SUPPLIED TEXT:
Frustrating System of Linear Equations Problem

[MrTully]

I've been struggling with this problem for hours now... because I can't wrap my mind around the wording here. I'm supposed to translate this word problem into a system of linear equations:

Jimmy is a partner in an Internet-based coffee supplier. The company offers gourmet coffee beans for $12 per pound and regular coffee beans for $5 per pound. Jimmy is creating a medium-price product that will sell for $7 per pound. The first thing to go into the mixing bin was 14 pounds of the gourmet beans. How many pounds of the less expensive regular beans should be added.

Any help here would be great. Thanks in advance.

 

[stapel]

One option might be to try using the standard "mixture" formulation:

. . .units (pounds):
. . . . .gourmet: 14
. . . . .regular: r
. . . . .mixture: 14 + r

. . .rate per unit ($/lb):
. . . . .gourmet: 12
. . . . .regular: 5
. . . . .mixture: ??

. . .total (rate × units):
. . . . .gourmet: (12)(14)
. . . . .regular: (5)(r)
. . . . .mixture: ??

Complete the table.

Since the cost of the inputs must equal the cost of the output, sum the inputs and set the total equal to the output.

Solve for the variable. :wink:

Note: This can also be set up using "grids", though the reasoning is exactly the same.

Hope that helps!

Eliz.

 

[Mrspi]

I've been struggling with this problem for hours now... because I can't wrap my mind around the wording here. I'm supposed to translate this word problem into a system of linear equations:

Jimmy is a partner in an Internet-based coffee supplier. The company offers gourmet coffee beans for $12 per pound and regular coffee beans for $5 per pound. Jimmy is creating a medium-price product that will sell for $7 per pound. The first thing to go into the mixing bin was 14 pounds of the gourmet beans. How many pounds of the less expensive regular beans should be added.

INFORMATION SUPPLIED:
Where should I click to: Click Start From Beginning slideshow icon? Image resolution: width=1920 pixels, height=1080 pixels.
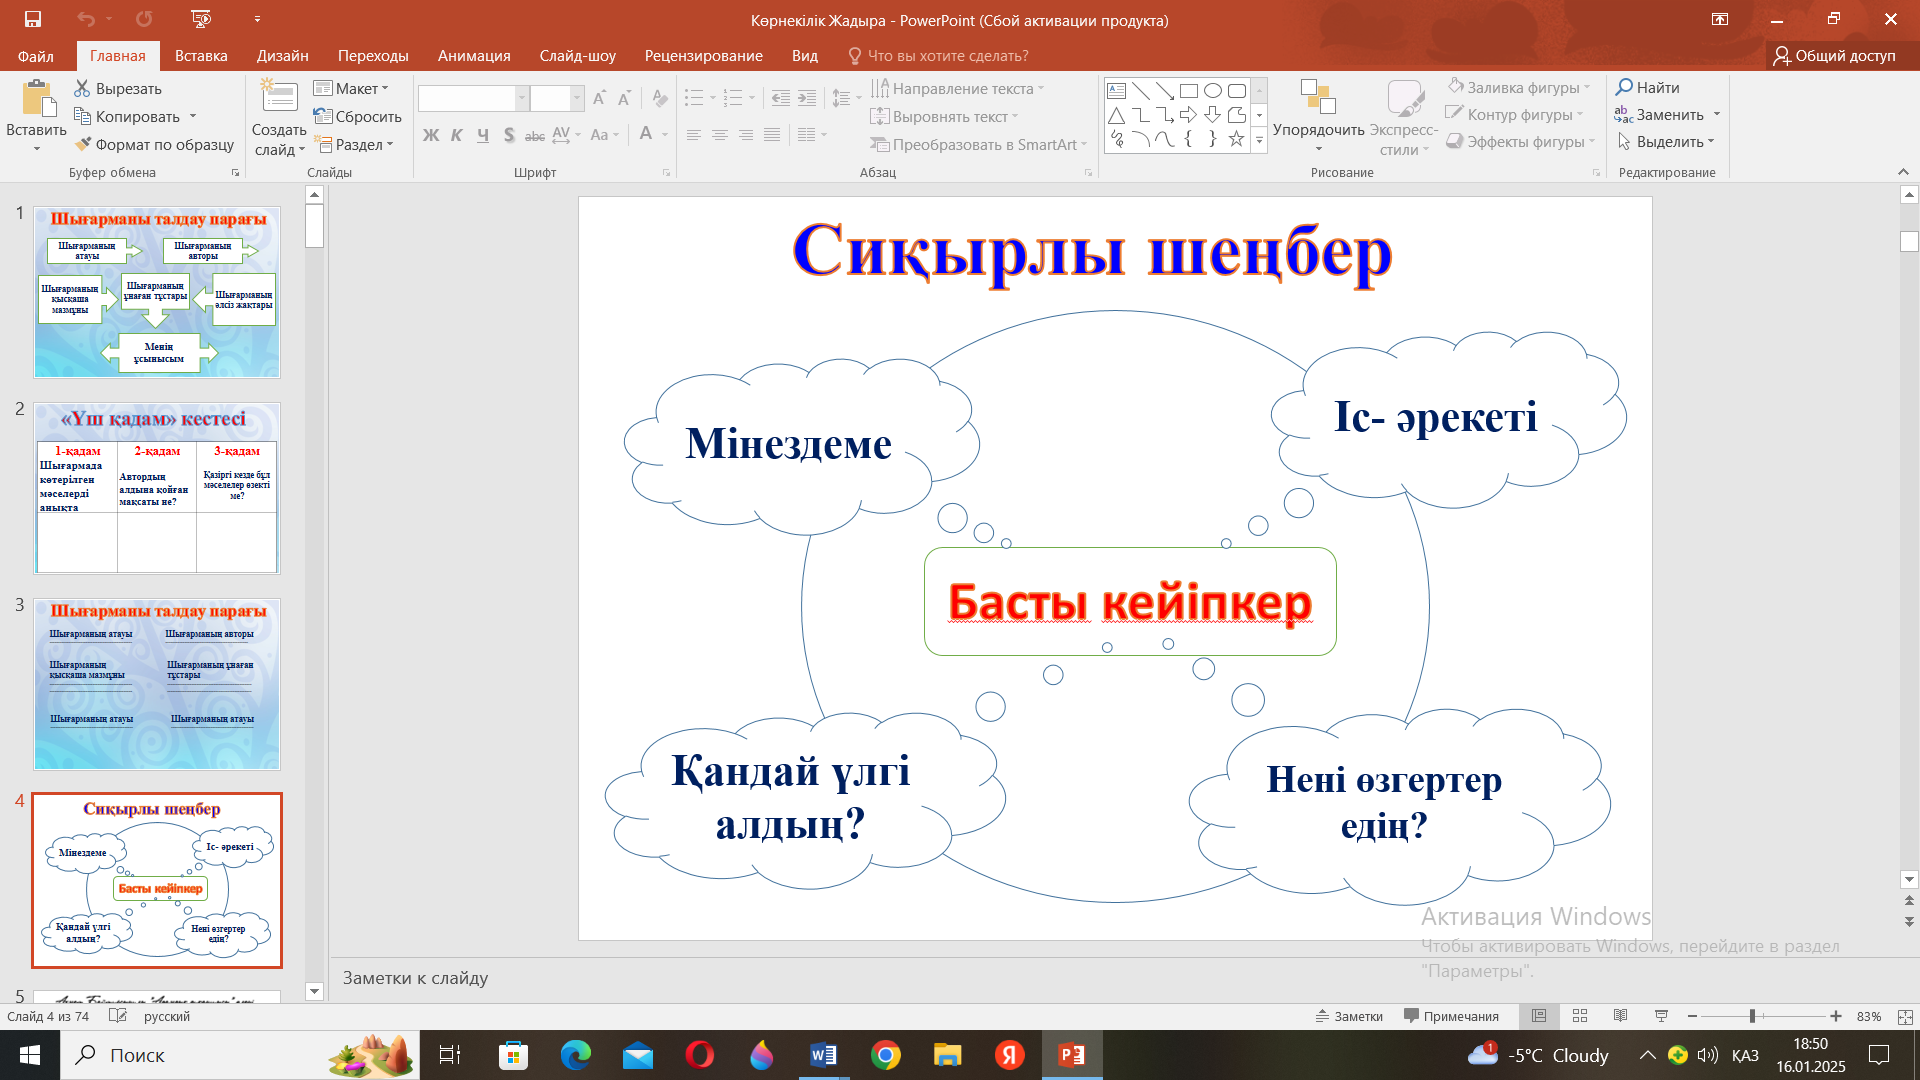(201, 19)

ACTIONS TO TAKE:
1. List the category headings in the table stapel posts in the coffee mixture thread.
2. Carry the coffee mixture thread forward from its final post.
The lines placed after the thread were taken from a different source.

ANSWERS PROVIDED:
1. units (pounds); rate per unit ($/lb); total (rate × units)

2.
Any help here would be great. Thanks in advance.

Let x = number of pounds of cheaper beans
Since each pound is worth $5, the total value of the cheaper beans is 5x

We know that he uses 14 pounds of gourmet beans. These are worth $12 a pound, so the value of the gourmet beans is 12(14).

The final mixture will contain a total of 14 + x pounds, and will be worth $7 a pound. So the value of the final mixture is 7(14 + x).

Now.....

value of gourmet beans + value of cheap beans = value of final mixture
12(14) + 5(x) = 7(14 + x)

I don't see any reason to use a system of equations for this problem....it seems easier to set up with just one variable. That's my opinion....others may differ.

(You're too fast for me, Eliz! )

 

[MrTully]

Thank you, but I'm not sure I understand. How do I figure out how many pounds of the regular beans should be in the final mixture? Should I solve for x in that equation?

I know I'm probably making myself sound like a total idiot here...

I don't see any reason to use a system of equations for this problem....it seems easier to set up with just one variable. That's my opinion....others may differ.

My instructor stated on the paper that we have to "Write and solve a system of equations in two variables for the applications." In order to get full credit on the assignment, I guess I need to set it up as a system.

 

[MrTully]

:roll: Sorry about being such a numbskull there. I think (hope) I figured out how it should look as a system, thanks to you guys:

let x = lbs of regular beans in the final mixture; let y = value of final mixture in dollars.

y = 12(14) + 5x
y = 7(14 + x)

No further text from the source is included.